__Supplied material__.
"""
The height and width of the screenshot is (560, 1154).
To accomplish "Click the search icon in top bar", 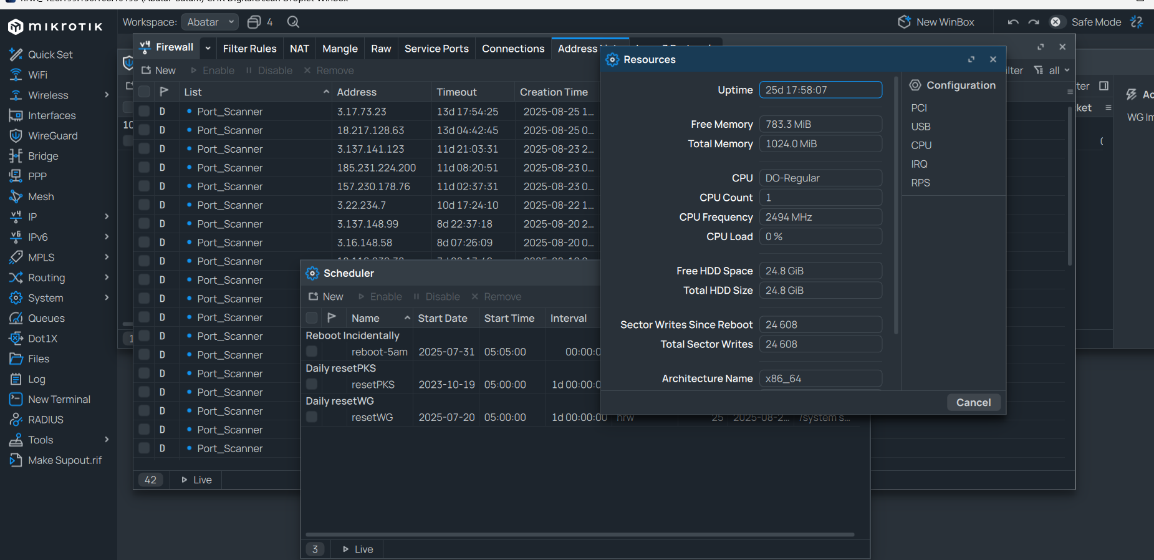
"""
"""
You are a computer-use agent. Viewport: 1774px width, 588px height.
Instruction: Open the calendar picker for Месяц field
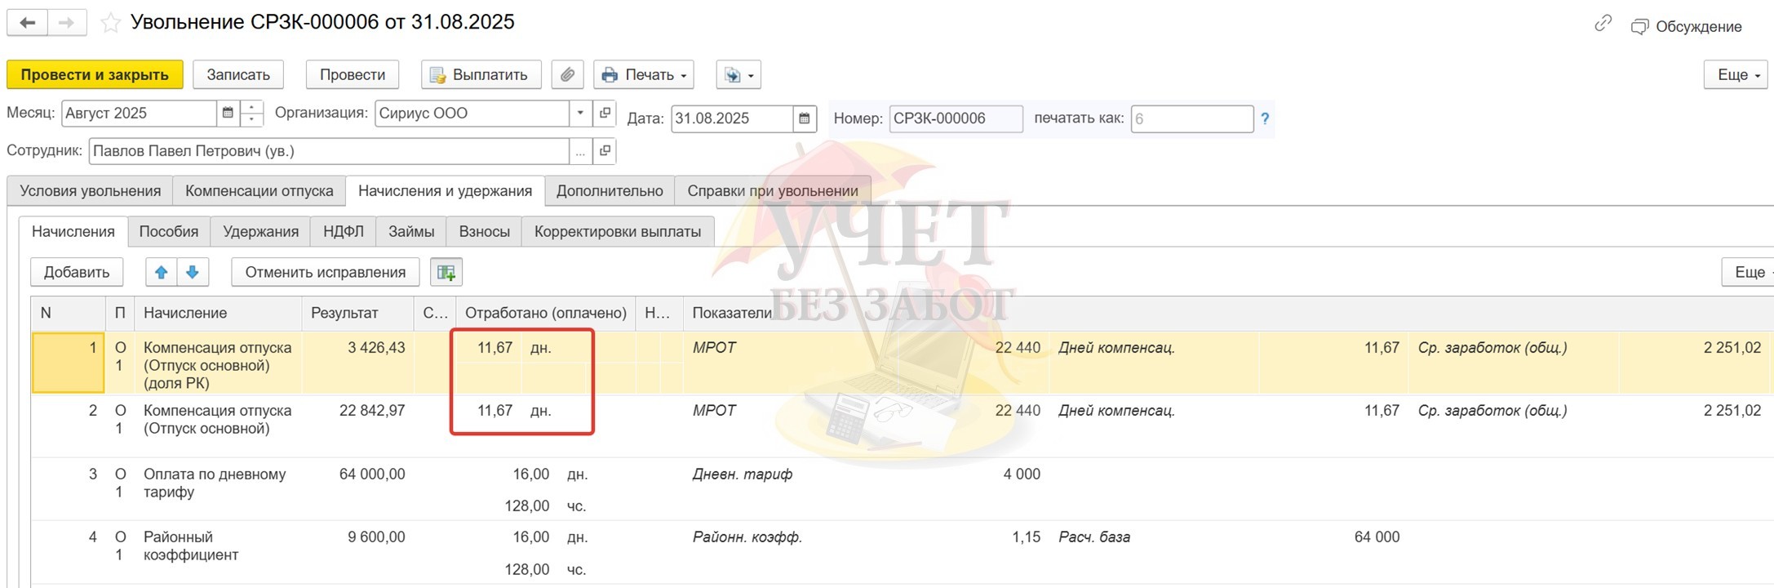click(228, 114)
"""
"""
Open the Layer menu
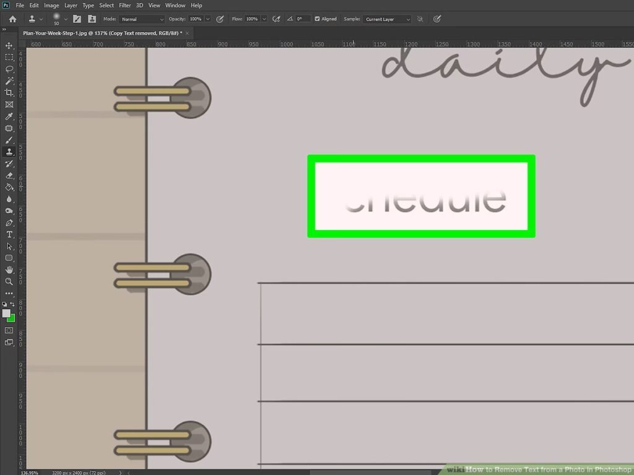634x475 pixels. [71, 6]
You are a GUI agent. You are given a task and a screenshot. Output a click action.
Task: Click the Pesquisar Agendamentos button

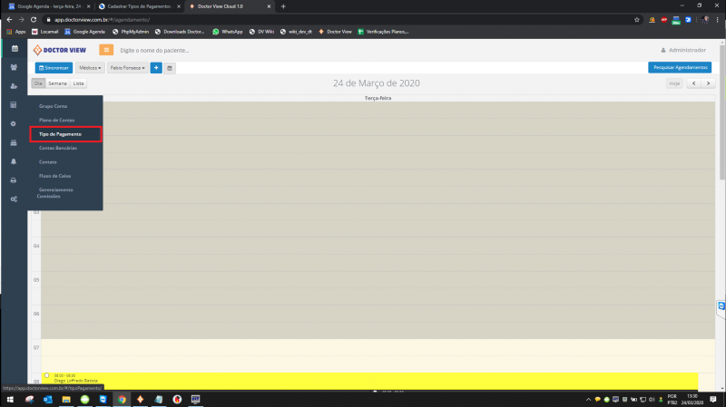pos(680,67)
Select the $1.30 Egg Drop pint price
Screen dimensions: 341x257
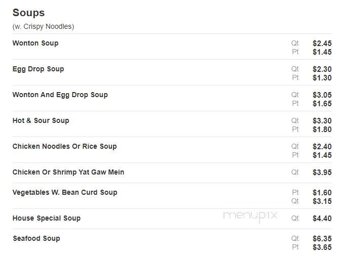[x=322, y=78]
"""
__Task instructions__.
In the data above, copy every line where the string "height" appears.

__Reply__.
The height and width of the screenshot is (560, 1154).
You are a computer-use agent. Viewport: 1774px width, 588px height.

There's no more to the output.